## [PROBLEM REQUIREMENTS]
Filter the entries below, keeping only lines with "computer".

Start of RECORDS PROVIDED

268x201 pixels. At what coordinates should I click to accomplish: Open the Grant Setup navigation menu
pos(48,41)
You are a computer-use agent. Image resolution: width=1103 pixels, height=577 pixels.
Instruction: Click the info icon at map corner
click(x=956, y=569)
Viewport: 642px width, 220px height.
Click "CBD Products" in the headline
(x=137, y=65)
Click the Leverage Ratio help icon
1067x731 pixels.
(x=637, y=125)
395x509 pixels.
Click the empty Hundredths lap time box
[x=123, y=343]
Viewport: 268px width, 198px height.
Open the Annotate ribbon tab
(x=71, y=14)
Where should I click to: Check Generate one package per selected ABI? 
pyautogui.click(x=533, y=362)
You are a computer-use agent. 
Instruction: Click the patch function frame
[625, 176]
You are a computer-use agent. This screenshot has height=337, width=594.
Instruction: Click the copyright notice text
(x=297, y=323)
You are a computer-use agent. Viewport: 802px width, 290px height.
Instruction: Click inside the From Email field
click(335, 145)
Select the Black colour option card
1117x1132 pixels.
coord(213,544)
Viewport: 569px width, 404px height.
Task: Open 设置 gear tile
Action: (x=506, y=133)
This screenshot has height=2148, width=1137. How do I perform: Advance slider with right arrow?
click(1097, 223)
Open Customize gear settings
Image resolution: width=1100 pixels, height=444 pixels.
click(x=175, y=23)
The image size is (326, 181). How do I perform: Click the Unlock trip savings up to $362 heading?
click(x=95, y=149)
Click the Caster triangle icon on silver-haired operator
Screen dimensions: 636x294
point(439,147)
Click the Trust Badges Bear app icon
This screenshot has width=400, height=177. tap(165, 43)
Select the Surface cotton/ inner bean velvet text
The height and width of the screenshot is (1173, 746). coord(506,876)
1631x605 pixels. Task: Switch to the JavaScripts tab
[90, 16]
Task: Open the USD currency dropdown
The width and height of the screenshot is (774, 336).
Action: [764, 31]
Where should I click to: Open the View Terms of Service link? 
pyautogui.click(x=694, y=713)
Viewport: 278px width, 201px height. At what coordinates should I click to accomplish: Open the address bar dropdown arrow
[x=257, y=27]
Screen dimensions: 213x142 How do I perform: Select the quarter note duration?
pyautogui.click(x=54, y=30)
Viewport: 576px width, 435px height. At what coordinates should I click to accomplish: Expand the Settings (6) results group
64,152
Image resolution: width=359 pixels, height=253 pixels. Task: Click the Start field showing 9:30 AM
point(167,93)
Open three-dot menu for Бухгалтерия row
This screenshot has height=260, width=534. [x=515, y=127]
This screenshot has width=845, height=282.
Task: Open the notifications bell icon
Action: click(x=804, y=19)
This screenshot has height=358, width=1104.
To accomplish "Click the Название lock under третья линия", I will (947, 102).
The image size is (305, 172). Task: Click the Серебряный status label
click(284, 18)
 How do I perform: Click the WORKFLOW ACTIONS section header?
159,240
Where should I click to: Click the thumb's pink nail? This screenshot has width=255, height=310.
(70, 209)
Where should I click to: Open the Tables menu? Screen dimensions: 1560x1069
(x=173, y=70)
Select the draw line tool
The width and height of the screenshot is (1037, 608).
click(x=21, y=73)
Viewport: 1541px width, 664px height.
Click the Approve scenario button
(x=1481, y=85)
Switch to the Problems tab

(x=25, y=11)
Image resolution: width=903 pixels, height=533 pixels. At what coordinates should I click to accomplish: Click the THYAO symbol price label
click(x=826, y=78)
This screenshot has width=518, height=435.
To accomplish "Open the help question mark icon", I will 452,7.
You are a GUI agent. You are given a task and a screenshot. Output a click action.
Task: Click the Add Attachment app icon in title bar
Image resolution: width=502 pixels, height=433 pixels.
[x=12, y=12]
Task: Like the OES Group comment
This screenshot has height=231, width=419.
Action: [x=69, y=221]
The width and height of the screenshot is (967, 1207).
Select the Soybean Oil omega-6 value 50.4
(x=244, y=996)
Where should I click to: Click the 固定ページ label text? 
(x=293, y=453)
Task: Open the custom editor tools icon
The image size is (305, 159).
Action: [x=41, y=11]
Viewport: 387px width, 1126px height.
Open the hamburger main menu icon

End of RECORDS PROVIDED

## [TASK ANSWER]
You are a computer-use agent. Image resolution: width=1103 pixels, height=577 pixels.
You are a computer-use agent. 
You are a computer-use agent. This screenshot has height=337, width=594.
You are a computer-use agent. Viewport: 802px width, 290px height.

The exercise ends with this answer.